Data extracts START

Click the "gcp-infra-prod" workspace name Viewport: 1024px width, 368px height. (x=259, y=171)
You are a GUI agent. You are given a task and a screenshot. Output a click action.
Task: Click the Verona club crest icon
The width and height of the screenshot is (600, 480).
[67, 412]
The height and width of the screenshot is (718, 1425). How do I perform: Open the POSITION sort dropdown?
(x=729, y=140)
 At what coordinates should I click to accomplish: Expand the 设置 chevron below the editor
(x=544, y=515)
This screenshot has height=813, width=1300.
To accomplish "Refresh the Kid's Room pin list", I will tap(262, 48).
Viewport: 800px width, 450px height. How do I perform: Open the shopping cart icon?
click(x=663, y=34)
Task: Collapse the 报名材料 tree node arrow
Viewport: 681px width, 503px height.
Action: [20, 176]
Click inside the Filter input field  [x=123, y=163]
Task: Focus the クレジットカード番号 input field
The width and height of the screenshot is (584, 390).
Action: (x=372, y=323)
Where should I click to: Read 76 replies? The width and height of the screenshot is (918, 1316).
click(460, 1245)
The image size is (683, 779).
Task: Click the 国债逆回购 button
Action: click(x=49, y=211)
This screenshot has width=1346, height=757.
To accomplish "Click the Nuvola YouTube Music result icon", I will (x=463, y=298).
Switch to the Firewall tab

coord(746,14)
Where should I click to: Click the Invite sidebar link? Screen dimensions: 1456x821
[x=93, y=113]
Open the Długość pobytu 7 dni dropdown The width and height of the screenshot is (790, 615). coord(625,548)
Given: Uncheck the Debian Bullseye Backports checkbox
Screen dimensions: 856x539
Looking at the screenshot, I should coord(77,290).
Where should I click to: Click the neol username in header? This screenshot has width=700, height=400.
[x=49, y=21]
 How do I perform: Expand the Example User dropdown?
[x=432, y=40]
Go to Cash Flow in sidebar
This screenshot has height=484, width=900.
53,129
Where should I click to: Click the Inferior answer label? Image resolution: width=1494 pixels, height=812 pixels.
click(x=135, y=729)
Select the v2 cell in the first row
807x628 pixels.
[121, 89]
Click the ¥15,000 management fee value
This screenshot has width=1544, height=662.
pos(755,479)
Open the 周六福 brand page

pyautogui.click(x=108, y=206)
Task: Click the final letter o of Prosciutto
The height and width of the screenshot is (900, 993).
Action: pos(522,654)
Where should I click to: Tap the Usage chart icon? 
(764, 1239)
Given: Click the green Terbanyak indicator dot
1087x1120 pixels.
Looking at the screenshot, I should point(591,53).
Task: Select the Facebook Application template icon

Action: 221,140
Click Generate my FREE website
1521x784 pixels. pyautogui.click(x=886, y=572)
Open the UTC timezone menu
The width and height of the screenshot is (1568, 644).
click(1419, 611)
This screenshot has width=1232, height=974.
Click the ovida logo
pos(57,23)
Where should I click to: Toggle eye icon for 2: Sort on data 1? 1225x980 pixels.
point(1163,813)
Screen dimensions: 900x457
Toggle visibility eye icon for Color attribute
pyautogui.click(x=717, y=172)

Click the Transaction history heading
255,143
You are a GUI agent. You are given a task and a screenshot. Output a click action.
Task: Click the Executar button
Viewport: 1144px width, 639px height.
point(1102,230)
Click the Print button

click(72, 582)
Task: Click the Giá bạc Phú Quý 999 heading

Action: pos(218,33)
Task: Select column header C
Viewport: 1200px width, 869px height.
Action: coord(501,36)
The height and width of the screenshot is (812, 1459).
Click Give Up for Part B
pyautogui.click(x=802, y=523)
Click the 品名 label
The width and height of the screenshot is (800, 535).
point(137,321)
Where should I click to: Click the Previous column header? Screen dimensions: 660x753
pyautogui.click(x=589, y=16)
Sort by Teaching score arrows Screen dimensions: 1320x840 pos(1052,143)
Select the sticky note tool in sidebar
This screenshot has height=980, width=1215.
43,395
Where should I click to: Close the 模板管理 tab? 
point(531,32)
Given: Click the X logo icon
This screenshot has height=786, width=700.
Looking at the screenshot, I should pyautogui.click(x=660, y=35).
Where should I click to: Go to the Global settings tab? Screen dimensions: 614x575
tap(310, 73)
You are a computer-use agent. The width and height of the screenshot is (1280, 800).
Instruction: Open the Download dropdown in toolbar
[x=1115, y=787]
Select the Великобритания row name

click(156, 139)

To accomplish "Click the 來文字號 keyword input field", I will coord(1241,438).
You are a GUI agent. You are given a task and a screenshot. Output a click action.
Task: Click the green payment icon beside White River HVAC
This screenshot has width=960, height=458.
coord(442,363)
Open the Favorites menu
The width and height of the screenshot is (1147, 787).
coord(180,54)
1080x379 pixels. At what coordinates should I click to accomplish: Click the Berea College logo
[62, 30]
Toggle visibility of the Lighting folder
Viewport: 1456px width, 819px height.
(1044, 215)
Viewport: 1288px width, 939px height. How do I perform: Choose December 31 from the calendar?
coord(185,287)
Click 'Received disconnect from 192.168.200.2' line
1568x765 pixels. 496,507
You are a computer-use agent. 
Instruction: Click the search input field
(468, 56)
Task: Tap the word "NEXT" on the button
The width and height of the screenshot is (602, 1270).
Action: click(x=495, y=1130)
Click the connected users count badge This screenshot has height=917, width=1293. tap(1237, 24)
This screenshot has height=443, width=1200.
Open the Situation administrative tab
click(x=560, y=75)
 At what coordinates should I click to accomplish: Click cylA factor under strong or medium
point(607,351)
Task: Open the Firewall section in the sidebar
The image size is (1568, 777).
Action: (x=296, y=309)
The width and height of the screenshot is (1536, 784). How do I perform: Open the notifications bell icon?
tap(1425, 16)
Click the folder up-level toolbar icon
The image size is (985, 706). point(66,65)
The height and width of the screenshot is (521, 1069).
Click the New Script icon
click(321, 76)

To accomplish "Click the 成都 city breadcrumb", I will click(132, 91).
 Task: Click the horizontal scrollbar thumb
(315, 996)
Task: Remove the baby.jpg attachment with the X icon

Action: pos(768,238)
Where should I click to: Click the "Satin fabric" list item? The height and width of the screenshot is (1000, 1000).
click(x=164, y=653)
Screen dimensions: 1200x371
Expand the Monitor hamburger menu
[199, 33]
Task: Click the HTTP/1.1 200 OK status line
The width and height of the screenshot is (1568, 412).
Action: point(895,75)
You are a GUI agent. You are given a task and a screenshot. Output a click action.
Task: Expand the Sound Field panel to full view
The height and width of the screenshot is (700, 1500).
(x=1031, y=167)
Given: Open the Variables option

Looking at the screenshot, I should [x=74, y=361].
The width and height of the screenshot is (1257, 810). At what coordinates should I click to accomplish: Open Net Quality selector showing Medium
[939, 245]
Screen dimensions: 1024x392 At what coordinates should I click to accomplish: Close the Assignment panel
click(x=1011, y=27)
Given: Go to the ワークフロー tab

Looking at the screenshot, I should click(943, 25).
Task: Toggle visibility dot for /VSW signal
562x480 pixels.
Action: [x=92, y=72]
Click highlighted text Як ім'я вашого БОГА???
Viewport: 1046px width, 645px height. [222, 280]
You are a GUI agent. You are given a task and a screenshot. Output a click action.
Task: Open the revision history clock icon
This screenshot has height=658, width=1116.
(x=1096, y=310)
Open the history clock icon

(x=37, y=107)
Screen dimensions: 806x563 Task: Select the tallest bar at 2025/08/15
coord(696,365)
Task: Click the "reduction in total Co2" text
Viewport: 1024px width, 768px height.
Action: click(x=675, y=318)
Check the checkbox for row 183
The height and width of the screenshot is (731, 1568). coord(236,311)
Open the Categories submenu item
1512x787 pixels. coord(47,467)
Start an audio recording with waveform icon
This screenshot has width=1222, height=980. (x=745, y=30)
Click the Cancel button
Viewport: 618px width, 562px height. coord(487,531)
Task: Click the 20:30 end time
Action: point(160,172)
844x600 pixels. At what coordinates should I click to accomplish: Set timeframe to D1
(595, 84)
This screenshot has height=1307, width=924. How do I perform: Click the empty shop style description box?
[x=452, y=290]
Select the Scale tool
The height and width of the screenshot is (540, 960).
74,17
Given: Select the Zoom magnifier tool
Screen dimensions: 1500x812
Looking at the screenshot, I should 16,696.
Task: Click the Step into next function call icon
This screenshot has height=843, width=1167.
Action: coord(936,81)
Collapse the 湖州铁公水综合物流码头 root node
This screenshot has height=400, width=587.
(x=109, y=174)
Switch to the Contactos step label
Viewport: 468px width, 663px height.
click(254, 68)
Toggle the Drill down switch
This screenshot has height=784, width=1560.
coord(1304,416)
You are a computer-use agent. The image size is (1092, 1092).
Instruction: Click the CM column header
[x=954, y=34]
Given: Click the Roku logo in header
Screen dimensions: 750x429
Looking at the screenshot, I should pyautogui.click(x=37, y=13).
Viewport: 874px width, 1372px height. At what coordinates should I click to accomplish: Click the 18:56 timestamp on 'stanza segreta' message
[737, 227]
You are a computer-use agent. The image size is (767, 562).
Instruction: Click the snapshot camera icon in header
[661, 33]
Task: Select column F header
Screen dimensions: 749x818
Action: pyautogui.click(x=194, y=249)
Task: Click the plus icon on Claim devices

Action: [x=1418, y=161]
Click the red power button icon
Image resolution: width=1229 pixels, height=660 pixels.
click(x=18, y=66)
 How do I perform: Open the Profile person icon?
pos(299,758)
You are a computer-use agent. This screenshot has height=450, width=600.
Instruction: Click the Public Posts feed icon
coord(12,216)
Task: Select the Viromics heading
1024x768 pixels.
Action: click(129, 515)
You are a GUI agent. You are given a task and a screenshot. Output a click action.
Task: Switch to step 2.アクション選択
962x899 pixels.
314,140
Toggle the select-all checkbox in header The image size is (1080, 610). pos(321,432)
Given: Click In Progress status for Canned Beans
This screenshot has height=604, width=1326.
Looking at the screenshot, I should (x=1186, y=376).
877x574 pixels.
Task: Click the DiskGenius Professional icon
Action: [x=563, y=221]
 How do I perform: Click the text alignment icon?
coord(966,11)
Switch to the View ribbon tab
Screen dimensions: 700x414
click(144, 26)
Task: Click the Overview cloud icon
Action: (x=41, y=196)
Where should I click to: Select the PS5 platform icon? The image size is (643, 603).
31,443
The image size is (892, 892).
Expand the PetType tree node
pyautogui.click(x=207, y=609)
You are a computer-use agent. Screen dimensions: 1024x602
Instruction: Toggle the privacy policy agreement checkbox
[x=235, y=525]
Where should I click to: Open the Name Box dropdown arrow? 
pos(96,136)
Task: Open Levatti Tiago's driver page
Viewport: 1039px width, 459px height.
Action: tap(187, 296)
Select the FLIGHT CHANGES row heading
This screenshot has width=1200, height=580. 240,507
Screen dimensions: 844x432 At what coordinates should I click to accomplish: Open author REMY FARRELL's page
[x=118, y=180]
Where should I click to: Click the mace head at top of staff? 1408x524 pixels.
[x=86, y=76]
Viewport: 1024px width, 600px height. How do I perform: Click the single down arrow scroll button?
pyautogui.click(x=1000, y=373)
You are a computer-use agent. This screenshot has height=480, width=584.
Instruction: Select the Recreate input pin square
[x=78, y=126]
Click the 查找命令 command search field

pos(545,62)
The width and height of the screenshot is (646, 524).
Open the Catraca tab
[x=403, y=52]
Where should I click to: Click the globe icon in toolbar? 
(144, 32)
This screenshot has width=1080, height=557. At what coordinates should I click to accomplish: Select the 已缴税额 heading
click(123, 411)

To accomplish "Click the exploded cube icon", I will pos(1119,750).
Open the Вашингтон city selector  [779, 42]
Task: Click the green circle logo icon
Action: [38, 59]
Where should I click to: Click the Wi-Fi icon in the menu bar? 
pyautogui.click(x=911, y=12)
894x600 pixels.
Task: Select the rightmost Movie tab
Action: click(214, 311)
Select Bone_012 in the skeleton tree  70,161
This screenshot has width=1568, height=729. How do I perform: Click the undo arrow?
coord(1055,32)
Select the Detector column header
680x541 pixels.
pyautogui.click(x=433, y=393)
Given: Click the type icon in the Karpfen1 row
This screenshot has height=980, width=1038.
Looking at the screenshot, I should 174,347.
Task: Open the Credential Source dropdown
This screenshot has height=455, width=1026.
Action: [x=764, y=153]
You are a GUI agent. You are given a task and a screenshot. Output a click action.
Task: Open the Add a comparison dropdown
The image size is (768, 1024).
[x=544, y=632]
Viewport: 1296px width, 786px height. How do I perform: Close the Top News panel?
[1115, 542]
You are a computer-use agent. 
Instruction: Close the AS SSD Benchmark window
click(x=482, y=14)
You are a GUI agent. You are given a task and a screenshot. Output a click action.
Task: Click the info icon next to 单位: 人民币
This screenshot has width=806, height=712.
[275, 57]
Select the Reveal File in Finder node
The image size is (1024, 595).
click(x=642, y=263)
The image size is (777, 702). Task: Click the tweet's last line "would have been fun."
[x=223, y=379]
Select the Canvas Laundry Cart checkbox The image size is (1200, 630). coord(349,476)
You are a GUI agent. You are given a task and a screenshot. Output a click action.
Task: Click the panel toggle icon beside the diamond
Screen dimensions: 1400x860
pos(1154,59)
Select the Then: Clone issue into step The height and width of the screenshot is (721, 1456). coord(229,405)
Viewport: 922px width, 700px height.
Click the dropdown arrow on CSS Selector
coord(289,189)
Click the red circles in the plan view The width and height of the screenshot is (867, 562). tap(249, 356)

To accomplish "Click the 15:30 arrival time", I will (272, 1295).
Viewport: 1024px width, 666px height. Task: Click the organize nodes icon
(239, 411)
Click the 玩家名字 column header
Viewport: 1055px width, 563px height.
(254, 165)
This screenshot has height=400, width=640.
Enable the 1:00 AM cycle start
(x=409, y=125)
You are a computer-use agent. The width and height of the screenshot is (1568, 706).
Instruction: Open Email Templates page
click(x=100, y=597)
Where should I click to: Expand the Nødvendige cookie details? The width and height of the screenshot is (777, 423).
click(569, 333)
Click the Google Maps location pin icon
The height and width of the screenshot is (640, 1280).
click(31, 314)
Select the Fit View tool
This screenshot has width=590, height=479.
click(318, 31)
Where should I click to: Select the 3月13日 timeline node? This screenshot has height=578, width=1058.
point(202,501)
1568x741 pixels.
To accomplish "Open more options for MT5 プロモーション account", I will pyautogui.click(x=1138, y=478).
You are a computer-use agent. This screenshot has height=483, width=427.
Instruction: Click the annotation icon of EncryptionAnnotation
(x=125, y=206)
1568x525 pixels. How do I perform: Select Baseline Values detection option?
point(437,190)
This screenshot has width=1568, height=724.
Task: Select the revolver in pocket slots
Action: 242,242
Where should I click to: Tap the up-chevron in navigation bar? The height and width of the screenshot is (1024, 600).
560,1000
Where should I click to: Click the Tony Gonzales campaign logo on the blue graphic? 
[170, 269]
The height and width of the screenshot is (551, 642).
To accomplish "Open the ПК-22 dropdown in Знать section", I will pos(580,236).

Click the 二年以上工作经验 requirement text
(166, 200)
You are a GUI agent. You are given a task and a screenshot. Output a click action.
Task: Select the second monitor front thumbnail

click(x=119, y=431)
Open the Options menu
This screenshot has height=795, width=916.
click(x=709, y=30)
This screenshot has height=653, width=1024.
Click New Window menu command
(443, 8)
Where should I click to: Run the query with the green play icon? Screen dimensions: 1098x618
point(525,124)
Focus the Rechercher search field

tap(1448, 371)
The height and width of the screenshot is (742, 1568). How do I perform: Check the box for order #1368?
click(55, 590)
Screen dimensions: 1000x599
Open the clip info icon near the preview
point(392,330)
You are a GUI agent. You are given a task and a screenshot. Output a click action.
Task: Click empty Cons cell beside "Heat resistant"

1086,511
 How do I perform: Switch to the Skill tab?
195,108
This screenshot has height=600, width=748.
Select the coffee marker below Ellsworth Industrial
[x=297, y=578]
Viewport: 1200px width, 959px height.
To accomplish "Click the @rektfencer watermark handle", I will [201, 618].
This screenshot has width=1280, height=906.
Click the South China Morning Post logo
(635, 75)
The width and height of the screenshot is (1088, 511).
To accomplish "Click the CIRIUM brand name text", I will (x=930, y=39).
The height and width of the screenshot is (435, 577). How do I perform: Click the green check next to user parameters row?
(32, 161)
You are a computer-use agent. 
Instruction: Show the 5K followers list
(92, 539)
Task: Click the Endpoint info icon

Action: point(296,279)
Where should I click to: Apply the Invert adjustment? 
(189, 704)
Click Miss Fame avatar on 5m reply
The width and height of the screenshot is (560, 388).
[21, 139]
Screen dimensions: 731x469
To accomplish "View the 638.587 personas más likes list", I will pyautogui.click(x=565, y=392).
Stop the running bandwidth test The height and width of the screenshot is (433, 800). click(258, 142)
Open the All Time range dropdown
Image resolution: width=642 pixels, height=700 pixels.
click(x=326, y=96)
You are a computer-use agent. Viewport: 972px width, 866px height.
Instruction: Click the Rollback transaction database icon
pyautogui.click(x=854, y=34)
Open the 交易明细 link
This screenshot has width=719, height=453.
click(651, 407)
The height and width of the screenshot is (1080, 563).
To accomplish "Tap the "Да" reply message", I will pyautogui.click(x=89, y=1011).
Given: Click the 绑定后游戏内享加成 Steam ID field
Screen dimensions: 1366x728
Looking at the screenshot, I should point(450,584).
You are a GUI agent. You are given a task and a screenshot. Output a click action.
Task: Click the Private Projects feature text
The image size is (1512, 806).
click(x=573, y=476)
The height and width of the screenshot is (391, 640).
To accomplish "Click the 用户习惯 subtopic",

Data extracts END

[Your objective]:
Search the material above for "computer". Pull out each line where it shows up.

[Written answer]:
You are a computer-use agent. The width and height of the screenshot is (1280, 800).
You are a computer-use agent. 
You are a computer-use agent. The image size is (1092, 1092).
You are a computer-use agent. The image size is (767, 562).
You are a computer-use agent. This screenshot has height=450, width=600.
You are a computer-use agent. Screen dimensions: 1024x602
You are a computer-use agent. This screenshot has height=480, width=584.
You are a computer-use agent. 
You are a computer-use agent. The width and height of the screenshot is (1568, 706).
You are a computer-use agent. This screenshot has height=483, width=427.
You are a computer-use agent. 
You are a computer-use agent. Viewport: 972px width, 866px height.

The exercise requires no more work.